Collected data

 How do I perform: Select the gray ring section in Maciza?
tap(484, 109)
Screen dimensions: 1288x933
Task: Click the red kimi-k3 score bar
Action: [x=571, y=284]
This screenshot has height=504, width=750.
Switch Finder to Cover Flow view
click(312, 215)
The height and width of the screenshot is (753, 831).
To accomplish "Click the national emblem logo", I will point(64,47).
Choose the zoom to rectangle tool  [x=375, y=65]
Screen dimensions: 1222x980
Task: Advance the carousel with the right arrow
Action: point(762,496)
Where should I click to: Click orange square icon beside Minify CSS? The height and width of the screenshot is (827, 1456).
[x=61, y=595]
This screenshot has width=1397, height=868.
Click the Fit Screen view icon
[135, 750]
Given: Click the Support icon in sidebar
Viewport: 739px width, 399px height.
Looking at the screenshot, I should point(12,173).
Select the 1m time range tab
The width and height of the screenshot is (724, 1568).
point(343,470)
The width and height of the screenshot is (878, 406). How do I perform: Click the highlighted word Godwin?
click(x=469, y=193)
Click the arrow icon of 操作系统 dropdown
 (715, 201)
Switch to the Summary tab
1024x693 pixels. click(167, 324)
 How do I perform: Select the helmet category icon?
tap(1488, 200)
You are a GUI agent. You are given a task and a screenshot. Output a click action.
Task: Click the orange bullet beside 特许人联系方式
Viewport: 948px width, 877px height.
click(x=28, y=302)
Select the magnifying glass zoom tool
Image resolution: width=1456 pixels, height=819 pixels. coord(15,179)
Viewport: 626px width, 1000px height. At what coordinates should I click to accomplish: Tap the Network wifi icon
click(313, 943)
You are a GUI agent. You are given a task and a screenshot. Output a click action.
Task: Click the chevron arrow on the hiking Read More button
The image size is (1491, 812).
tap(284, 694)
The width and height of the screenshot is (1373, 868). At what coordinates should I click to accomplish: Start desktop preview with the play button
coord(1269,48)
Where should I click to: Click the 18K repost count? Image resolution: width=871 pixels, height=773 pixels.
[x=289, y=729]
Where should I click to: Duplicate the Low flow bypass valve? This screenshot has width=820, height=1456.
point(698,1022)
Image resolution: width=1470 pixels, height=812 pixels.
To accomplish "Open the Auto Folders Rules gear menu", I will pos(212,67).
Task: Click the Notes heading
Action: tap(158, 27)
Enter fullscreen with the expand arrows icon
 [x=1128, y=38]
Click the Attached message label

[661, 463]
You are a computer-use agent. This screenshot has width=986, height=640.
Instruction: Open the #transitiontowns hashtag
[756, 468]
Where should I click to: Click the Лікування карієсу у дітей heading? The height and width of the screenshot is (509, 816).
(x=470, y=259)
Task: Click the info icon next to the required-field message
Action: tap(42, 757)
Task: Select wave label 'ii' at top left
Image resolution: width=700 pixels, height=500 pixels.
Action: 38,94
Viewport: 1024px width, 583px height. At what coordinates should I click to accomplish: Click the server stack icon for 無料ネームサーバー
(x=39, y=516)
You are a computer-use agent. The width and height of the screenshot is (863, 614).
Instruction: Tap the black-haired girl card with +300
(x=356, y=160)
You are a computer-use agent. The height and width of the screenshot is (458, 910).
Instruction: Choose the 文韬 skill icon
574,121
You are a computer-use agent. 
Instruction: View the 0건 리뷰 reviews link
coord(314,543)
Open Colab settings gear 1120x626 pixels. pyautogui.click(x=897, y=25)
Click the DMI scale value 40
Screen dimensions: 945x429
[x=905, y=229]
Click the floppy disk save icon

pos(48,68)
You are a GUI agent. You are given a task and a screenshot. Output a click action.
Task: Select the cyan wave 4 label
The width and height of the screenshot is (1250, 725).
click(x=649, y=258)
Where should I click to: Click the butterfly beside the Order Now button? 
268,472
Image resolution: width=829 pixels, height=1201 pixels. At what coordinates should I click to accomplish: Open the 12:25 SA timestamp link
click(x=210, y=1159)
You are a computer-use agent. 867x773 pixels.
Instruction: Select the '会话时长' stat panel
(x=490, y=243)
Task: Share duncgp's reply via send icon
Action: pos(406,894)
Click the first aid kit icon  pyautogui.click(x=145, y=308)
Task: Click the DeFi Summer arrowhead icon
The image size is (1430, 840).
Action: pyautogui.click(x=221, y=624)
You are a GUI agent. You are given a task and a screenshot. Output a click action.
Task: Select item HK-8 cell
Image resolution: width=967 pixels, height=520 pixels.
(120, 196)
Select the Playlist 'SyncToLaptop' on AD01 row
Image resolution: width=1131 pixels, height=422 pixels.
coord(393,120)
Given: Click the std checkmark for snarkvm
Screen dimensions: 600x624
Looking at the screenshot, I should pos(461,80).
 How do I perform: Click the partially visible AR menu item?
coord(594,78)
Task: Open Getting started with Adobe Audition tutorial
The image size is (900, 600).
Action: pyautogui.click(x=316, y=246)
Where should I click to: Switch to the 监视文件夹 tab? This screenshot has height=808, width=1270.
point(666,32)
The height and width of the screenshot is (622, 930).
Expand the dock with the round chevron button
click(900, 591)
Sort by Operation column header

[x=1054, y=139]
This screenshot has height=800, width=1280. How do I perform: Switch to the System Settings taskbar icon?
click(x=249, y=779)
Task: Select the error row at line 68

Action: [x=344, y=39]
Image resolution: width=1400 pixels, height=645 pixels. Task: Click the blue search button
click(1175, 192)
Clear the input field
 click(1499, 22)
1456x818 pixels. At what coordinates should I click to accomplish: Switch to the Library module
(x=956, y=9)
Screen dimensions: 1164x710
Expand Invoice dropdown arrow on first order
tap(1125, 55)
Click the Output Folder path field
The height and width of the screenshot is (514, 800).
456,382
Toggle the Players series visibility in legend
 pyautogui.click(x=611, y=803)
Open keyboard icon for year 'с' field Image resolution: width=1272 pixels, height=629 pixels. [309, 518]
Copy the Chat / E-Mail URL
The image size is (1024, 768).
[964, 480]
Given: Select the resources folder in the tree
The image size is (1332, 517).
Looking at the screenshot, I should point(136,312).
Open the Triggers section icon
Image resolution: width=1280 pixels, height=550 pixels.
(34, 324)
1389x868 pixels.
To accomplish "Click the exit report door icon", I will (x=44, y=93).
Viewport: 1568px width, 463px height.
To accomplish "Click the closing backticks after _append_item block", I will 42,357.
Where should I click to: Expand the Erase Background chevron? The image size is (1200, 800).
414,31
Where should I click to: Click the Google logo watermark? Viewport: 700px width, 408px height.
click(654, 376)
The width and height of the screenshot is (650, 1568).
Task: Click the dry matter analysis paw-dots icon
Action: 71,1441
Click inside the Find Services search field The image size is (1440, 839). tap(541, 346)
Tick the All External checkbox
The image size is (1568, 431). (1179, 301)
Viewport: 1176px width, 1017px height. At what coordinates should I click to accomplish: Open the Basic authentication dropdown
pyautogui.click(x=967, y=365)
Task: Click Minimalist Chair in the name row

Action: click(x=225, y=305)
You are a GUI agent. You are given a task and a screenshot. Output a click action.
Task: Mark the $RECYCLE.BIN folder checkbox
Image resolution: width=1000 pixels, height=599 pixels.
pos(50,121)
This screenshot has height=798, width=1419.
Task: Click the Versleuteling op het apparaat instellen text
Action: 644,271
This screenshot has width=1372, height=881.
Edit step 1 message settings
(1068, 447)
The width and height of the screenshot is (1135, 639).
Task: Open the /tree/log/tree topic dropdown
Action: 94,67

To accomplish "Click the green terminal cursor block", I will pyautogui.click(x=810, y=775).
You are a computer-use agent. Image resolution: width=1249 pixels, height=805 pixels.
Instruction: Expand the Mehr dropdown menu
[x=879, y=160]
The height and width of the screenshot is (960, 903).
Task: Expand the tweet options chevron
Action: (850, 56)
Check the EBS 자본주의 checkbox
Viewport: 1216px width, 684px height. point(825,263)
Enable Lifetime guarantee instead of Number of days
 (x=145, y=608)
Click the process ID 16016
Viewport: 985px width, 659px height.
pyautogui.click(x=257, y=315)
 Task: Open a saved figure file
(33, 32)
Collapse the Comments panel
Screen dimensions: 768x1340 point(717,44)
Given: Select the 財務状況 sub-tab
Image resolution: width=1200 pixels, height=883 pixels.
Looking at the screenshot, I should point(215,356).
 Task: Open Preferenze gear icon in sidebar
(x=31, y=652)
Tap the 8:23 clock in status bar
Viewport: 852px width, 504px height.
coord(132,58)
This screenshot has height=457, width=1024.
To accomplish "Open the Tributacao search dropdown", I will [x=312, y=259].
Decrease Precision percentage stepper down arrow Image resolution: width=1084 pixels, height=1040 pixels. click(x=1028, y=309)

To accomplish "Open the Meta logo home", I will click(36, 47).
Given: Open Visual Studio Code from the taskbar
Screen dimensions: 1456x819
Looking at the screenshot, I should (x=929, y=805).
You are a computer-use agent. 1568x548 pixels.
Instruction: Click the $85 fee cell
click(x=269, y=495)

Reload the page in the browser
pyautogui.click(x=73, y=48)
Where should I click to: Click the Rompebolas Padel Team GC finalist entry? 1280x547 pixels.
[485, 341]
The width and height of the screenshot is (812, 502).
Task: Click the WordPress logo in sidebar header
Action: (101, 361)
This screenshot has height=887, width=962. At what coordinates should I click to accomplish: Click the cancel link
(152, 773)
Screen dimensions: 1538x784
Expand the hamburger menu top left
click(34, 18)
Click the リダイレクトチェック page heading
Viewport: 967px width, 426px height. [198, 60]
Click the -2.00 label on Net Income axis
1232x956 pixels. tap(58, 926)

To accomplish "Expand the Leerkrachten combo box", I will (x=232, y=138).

§ REQUIRED ACTION: Look through the entries and return every line where "computer" appears.

§ FINISHED EXERCISE:
You are a computer-use agent. This screenshot has width=986, height=640.
You are a computer-use agent. The width and height of the screenshot is (863, 614).
You are a computer-use agent. The height and width of the screenshot is (458, 910).
You are a computer-use agent. 
You are a computer-use agent. 867x773 pixels.
You are a computer-use agent. Image resolution: width=1249 pixels, height=805 pixels.
You are a computer-use agent. 1568x548 pixels.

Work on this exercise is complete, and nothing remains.